Seit Februar fliegt die russische Fluggesellschaft Red Wings von mehreren Städten aus Tel Aviv an, darunter seit Mitte Oktober auch aus Machatschkala. An jenem frühen Abend befanden sich in der Maschine 45 Passagiere. Etwa ein Viertel von ihnen verfügte über einen israelischen Pass – sie wurden mit einem Militärhubschrauber in Sicherheit gebracht –, bei den meisten handelte es sich hingegen um russische Staatsangehörige, darunter viele Frauen und Kinder, die nach einer medizinischen Behandlung aus Israel zurückgekehrt waren.

Einige Männer forderten Zugang zum Flugzeuginneren, um die Pässe der Angekommenen zu überprüfen. Auf der Zufahrtstraße zum Flughafen hielt der Mob Autos und Busse an, um sich die Ausweise der Insass:innen zeigen zu lassen; nicht einmal vor Polizeiwagen machte er halt. Ein Mann inspizierte im allgemeinen Tumult sogar das Triebwerk, offenbar in der Annahme, dass aus Israel Geflüchtete sich darin versteckt haben könnten.

Bei den meisten Passagieren handelte es sich um russische Staatsangehörige, darunter viele Frauen und Kinder, die nach einer medizinischen Behandlung aus Israel zurückgekehrt waren.

Bereits am Samstag hatte sich in der ebenfalls in Dagestan gelegenen Stadt Chassawjurt eine Menschenmenge vor einem Hotel namens Flamingo versammelt. Gerüchte, wonach sich dort geflüchtete Israelis aufhalten sollen, hatten sich nach einer Überprüfung im Beisein der Polizei nicht bestätigt. In einem zweiten Hotel wurde die Menge ebenfalls nicht fündig.

In anderen Republiken des Nord­kaukasus richteten sich Aktionen nicht nur gegen Israelis, sondern auch ­gegen im Kaukasus ansässige Jüd:in­nen. So fanden sich in Tscherkessk rund 80 Personen vor dem Gebäude der Lokalregierung ein und forderten lauthals, Jüd:innen auszuweisen. In Nal­tschik, der Hauptstadt der russischen Teilrepublik Kabardino-Balkarien, wurde ein sich noch im Bau befindliches jüdisches Kulturzentrum durch Brandstiftung zerstört.

Allem Anschein nach hatte die Führung der Ordnungskräfte nicht mit Ausschreitungen des Ausmaßes gerechnet, wie sie am Flughafen von Machatschkala zu beobachten waren. Verstärkung war zwar vor Ort, aber die Polizei ließ den Mob zunächst gewähren. Schließlich kamen Einheiten der Rosgwardija (Nationalgarde) zum Einsatz, es gab über 20 Verletzte, auch unter Polizeiangehörigen.
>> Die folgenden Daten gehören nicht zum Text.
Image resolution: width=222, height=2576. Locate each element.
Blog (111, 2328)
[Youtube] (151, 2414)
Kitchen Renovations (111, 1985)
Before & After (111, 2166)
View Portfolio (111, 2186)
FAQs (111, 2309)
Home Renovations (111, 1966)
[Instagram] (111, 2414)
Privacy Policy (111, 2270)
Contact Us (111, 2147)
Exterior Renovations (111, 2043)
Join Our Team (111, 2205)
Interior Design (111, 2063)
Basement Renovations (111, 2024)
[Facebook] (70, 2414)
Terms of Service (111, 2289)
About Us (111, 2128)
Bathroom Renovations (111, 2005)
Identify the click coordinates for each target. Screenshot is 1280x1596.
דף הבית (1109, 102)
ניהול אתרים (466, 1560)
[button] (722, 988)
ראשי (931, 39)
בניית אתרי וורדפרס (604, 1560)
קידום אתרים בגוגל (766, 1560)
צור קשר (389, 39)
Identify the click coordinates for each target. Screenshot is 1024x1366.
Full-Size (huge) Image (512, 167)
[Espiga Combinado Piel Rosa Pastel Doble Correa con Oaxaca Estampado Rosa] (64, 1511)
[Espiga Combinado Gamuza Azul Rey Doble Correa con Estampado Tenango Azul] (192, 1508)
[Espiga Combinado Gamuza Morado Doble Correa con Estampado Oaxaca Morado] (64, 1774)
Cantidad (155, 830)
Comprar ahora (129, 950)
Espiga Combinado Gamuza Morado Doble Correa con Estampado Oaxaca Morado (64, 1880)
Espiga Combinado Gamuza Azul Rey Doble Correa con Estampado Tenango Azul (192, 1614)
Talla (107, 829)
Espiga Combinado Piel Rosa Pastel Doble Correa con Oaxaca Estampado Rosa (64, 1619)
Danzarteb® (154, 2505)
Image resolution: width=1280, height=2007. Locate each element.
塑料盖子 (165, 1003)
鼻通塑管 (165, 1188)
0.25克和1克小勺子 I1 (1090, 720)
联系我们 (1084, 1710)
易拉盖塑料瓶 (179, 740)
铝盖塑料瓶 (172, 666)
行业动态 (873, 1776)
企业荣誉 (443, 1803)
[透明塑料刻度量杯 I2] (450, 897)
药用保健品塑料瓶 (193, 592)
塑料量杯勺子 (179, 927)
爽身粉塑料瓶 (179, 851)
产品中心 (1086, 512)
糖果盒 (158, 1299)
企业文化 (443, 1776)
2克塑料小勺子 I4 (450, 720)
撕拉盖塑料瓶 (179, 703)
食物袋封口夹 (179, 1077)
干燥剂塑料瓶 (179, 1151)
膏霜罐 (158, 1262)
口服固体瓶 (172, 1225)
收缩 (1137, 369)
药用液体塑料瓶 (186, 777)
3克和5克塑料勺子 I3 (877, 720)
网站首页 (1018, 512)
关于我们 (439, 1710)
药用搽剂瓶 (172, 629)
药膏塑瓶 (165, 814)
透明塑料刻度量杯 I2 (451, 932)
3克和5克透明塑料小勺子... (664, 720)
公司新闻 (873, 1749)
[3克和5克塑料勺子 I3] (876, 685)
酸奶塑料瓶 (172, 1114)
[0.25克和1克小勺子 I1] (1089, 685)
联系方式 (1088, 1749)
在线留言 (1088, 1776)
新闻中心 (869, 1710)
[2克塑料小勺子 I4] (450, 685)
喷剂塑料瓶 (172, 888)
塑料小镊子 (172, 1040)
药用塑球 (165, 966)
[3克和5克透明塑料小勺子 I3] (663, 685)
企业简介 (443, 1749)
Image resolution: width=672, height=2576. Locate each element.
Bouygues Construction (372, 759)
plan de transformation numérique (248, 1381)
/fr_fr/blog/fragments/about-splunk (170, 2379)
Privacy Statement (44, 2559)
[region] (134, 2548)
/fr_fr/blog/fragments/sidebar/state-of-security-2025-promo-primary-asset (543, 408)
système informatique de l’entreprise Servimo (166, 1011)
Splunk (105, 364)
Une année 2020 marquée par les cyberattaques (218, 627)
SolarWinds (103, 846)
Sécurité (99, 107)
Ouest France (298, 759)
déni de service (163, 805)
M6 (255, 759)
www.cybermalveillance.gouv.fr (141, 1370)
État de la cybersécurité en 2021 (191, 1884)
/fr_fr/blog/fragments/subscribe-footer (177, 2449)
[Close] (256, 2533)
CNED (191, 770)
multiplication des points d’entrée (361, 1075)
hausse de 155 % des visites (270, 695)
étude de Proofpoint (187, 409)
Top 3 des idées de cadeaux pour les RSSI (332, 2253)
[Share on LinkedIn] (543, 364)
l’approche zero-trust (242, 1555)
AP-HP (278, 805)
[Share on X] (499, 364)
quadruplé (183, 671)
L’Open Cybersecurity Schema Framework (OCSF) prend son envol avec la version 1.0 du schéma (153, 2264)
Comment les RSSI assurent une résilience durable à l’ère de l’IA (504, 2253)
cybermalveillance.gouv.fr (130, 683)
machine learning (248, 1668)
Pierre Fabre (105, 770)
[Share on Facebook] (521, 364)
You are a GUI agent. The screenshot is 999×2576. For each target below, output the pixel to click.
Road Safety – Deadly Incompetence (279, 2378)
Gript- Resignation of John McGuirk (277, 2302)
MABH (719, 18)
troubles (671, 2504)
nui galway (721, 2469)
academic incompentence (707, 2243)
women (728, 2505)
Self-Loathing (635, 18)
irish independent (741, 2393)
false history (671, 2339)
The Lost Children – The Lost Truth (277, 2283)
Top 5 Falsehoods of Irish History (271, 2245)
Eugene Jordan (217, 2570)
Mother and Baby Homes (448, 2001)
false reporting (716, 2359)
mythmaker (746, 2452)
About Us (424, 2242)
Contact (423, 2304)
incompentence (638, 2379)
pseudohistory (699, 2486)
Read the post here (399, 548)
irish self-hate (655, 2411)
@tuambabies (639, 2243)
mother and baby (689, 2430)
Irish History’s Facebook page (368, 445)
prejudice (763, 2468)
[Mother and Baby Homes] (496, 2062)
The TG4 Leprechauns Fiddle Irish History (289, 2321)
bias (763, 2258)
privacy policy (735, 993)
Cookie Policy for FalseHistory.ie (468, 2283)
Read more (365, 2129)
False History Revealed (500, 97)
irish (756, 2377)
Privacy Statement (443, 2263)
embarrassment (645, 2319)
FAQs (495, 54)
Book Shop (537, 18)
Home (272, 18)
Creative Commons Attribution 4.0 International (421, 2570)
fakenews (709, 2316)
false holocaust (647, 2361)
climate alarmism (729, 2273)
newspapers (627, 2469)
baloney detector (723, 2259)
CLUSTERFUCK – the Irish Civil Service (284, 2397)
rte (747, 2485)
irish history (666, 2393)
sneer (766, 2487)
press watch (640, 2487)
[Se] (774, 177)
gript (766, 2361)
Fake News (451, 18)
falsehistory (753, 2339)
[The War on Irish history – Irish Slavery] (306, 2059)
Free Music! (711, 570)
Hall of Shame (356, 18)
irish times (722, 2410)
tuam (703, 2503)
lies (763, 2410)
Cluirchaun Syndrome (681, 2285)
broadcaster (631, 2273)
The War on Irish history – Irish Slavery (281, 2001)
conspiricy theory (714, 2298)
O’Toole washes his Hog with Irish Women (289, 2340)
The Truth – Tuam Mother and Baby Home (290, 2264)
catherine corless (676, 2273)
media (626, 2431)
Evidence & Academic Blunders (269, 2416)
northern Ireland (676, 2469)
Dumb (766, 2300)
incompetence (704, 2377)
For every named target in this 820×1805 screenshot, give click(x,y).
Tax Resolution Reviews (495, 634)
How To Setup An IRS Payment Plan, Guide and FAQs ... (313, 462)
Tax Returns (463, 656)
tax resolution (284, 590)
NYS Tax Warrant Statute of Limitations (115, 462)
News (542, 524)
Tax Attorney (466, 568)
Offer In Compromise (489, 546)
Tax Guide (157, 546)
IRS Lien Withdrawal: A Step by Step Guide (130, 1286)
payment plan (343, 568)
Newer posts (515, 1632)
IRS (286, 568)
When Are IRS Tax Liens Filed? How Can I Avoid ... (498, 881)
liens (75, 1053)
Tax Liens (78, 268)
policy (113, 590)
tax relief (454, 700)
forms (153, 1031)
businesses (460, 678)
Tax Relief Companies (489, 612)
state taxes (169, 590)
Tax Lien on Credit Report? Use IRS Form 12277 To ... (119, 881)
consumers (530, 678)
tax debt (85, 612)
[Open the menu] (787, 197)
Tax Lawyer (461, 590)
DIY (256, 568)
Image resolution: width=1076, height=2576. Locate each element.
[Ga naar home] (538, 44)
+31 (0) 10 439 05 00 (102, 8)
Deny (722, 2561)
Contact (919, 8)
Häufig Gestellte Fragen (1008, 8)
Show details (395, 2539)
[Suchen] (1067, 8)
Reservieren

In Aufrufen zu den Protesten hatte es zuvor geheißen, die Polizei sei dieses Mal »nicht von Interesse« und nicht zu provozieren, da sie sich ebenfalls mit Palästina solidarisiere. Diese Annahme war nicht unbegründet, wie die Zurückhaltung lokaler Einsatzkräfte zeigte. Außerdem präsentierte Sergej Melikow, der Präsident von Dagestan, ein Video mit einem Staatsbeamten, der anscheinend zum Flughafen fuhr, um ­alles zu unternehmen, damit die aus Israel Ankommenden »den Weg hierher nicht mehr finden«, wie er sagte.

Melikow, der als Offizier im Ersten Tschetschenien-Krieg gekämpft hatte und seit drei Jahren Dagestan mit harter Hand regiert, kündigte eine konsequente Strafverfolgung für die Teilnahme an den Ausschreitungen am Flughafen an. Mit Nachsicht hätten diese »Verräter« nicht zu rechnen. Doch seine Tonart mäßigte sich, nachdem sich der russische Präsident Wladimir Putin zu den Vorfällen geäußert hatte. Der sieht die Drahtzieher der versuchten Pogrome in den USA und der Ukraine, was an Absurdität kaum zu überbieten sein dürfte.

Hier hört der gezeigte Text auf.